Люди ополчились на меня, своего вчерашнего товарища. И при этом считали себя правыми. Нуачо, своя ж шкура ближе к телу. Может кто-то и задумывался о том, что поступает неправильно, но глушил в себе такие мысли. Все ж делают, значит, так правильно.

А потом я зло подшутил над ними, и люди уже забыли, из-за чего изначально был сыр-бор.

И это очень удобно. Ведь, кроме ненависти ко мне, им можно вложить в голову какую угодно ерунду. Например, что жрать человечину – правильно. Что люди, рожденные в полночь – демоны, и их надо убивать. Что черное – это на самом деле белое.

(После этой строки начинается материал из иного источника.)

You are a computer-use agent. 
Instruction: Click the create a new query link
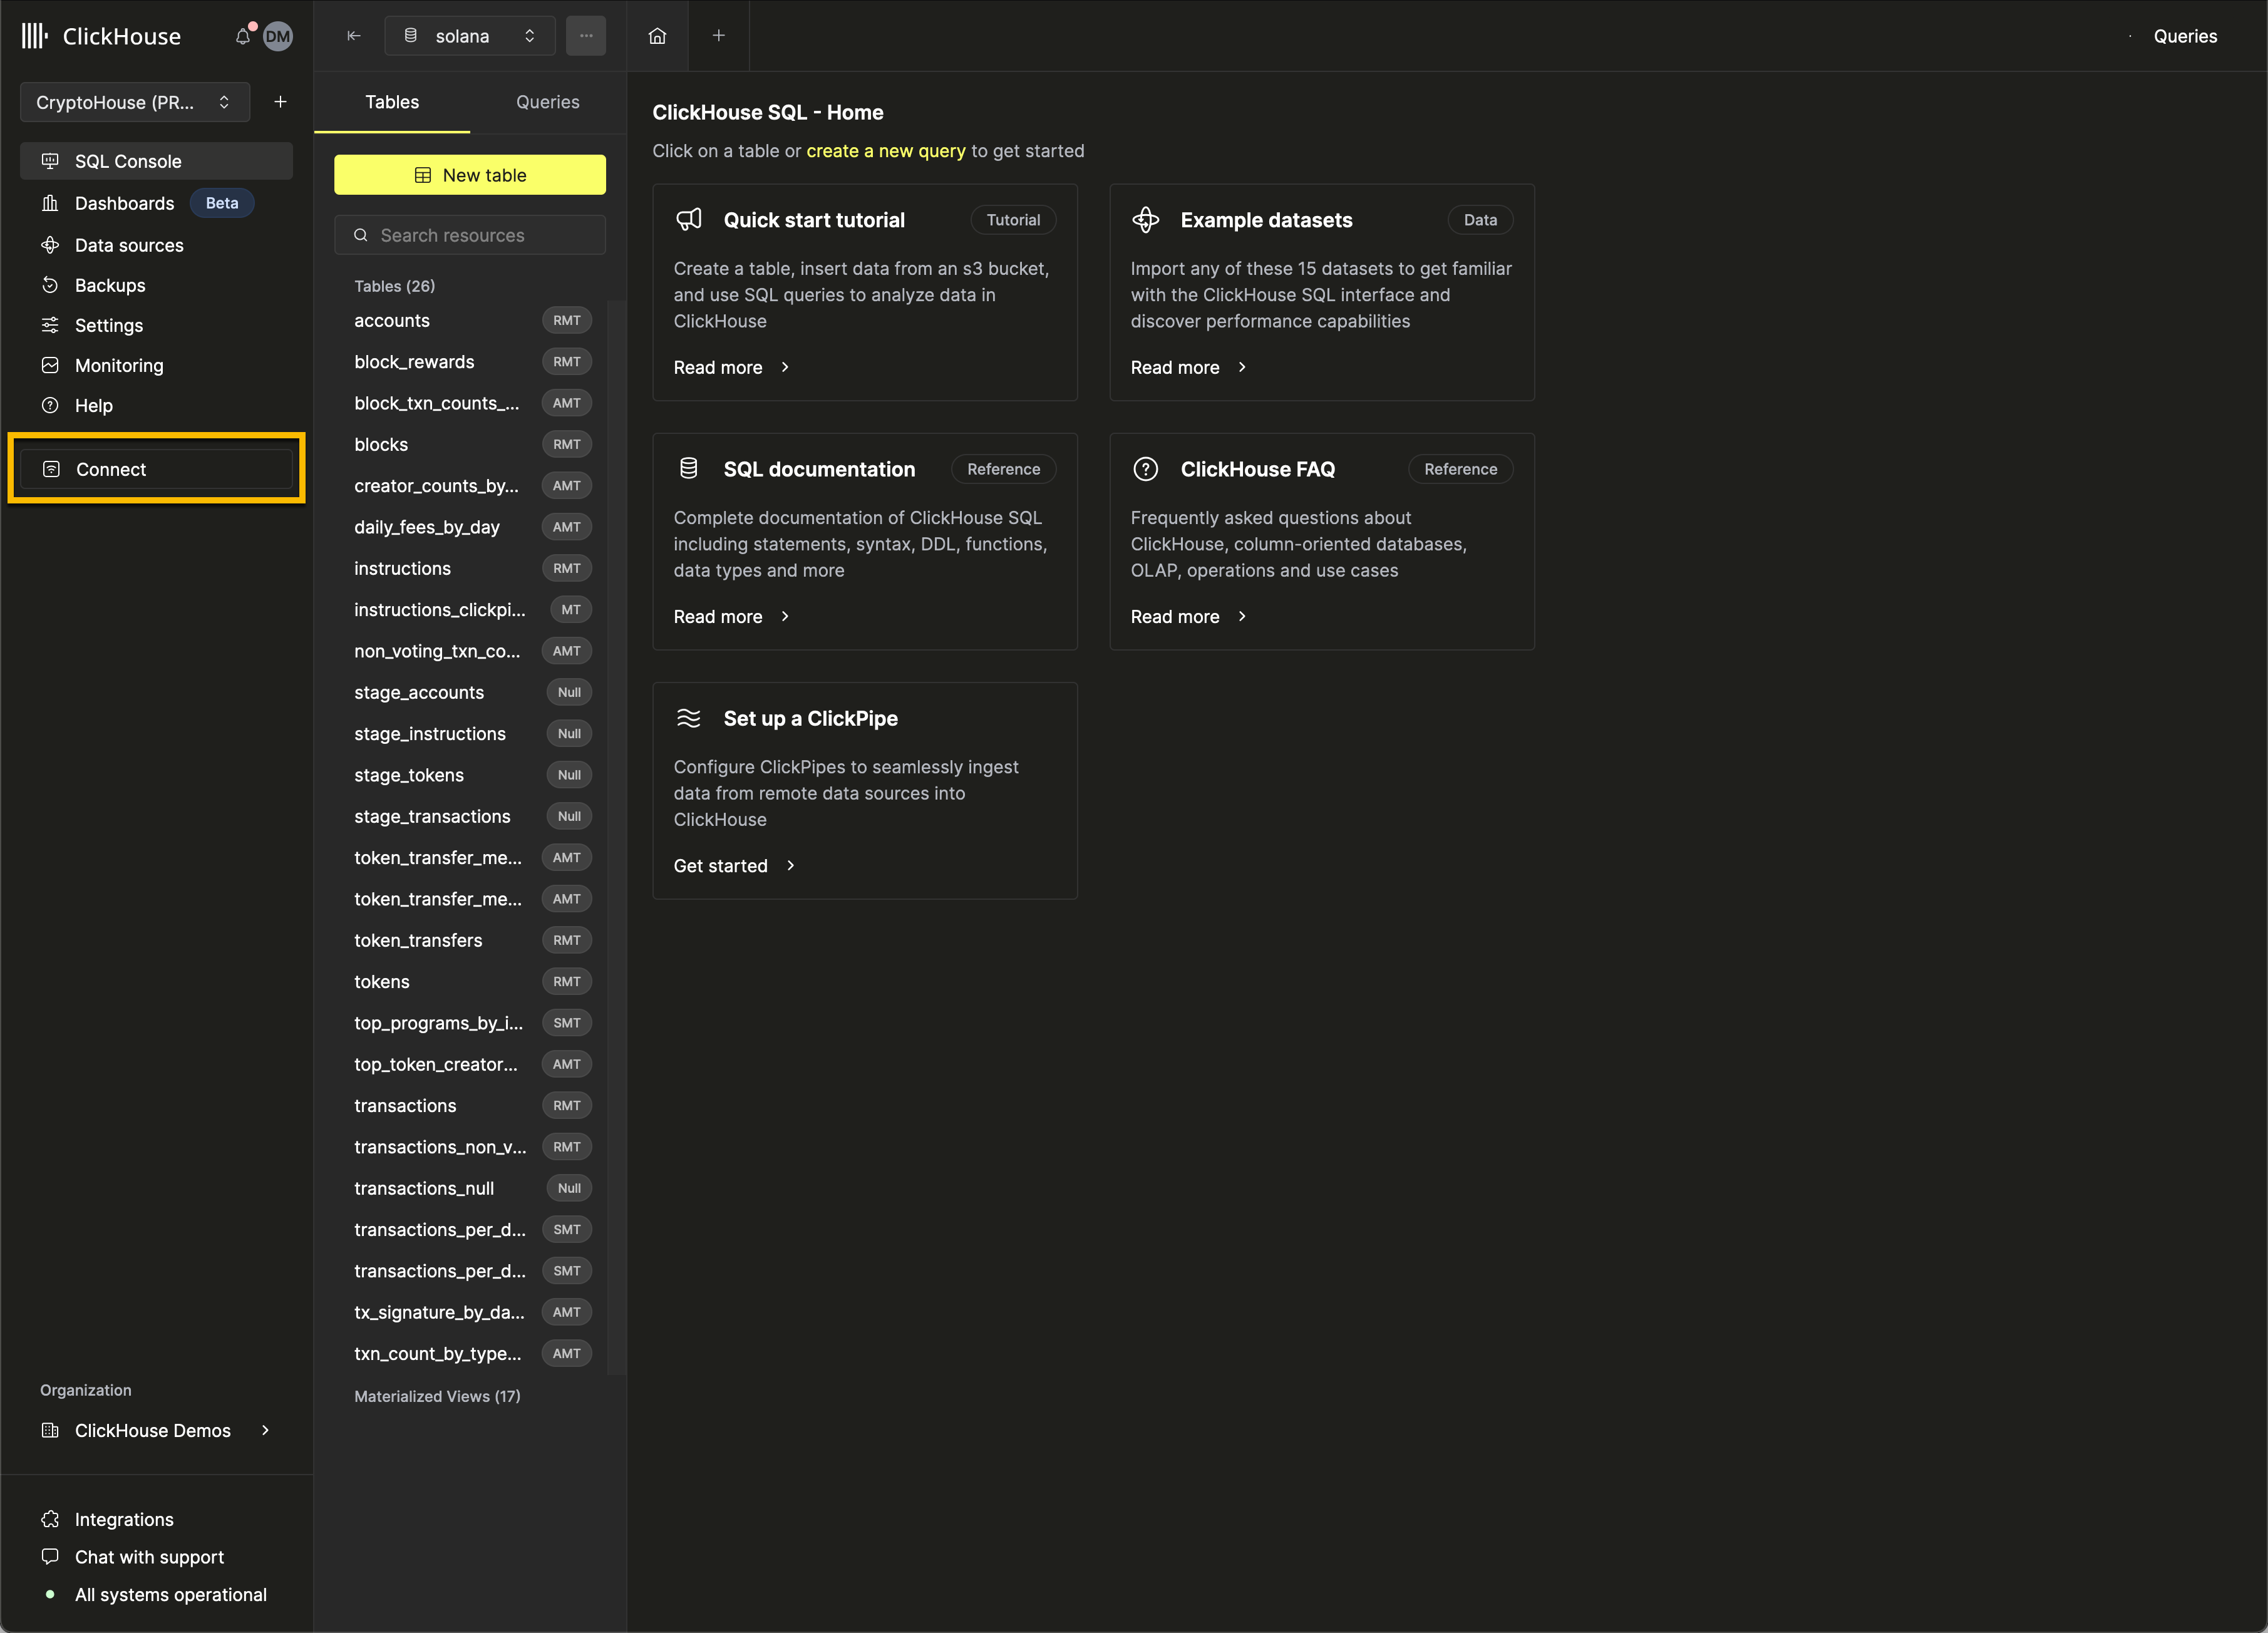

И страшно еще то, что я, скорее, повел бы себя так же в аналогичной ситуации и прессовал бы Юру, Машу или кого-то еще, кто впал бы в немилость.

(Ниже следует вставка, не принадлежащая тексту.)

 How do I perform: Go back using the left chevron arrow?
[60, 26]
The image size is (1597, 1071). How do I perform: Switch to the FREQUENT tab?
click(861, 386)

Только всю дикость этого ты понимаешь тогда, когда уже сам оказался отверженным.

В мой адрес сыпались угрозы, ругань. Я достал телефон из кармана и включил камеру. Витя, один из коллег, начал напирать на меня, пытаясь отобрать аппарат.

– Ну, сейчас точно затопчут, – подумал я. Затрещала рубашка.

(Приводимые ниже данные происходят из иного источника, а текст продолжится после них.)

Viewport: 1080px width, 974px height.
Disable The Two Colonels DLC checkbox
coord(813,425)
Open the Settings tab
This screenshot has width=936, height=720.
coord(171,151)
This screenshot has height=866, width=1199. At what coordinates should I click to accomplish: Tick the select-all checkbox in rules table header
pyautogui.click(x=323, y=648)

– Охрана! Охрана! – побежал я к выходу. Гнаться за мной никто не стал, люди опешили, встали на месте, и я тоже.

– А че, без охраны никак? Ссыкло? – первым нарушил повисшее молчание Юра.

– Ребята! Ребята! Не надо об это дерьмо мараться, – выступила Маша.

– Да, да, да, – закивали все и разошлись по рабочим местам.

Я пошёл на кухню. Заварил себе кофе, умыл лицо холодной водой. Выложил записанное видео в сеть с заголовком: «Секретные правительственные испытания психостимулирующих таблеток!!! ЖЕСТЬ!!!» на ютуб, но, пораскинув мозгами, поспешил удалить его. И пошел курить.

В курилке я столкнулся с Васей, который был великовозрастным сынком кого-то из руководства. Вася ничего не умел и не хотел ничего делать. Дома у Васи была жена с маленьким ребенком, который всю ночь орал и не давал спать. Поэтому на работе Васе выделили отдельный кабинет без окон, зачислили к нам в штат, и Вася приходил в контору поспать и погамать в танчики.

– Дарова! – пожал он мне руку, – Че ты такой красный?

– Да так, напали на меня.

– Кто?

– Коллеги мои.

– Гонишь!

Молча показал Васе видео. Досмотрев до конца, тот затушил сигарету, произнес многозначительное: «Же-е-есть, ну ты держись там» и, хлопнув меня по плечу, ушел. Отправился назад и я. Задержавшись у рабочего стола, обнаружил, что кто-то разлил что-то на моем стуле. Жидкость впиталась в обивку, но поблескивала под определенным углом. Я пожал плечами, огляделся вокруг. Отовсюду за мной украдкой следили коллеги.

– Вы бы лучше кнопок подложили, что ли. Мебель-то, зачем портить? – громко сказал я и пошел на кухню.

Там и просидел до вечера, прикидывая: решатся ли мои коллеги что-то с машиной на парковке сделать или побоятся камер и ответственности.

Уходил я последним. Поменявшись перед этим стульями с Машей – при всех сделать это завтра не получится, а так кто знает, чем они его залили.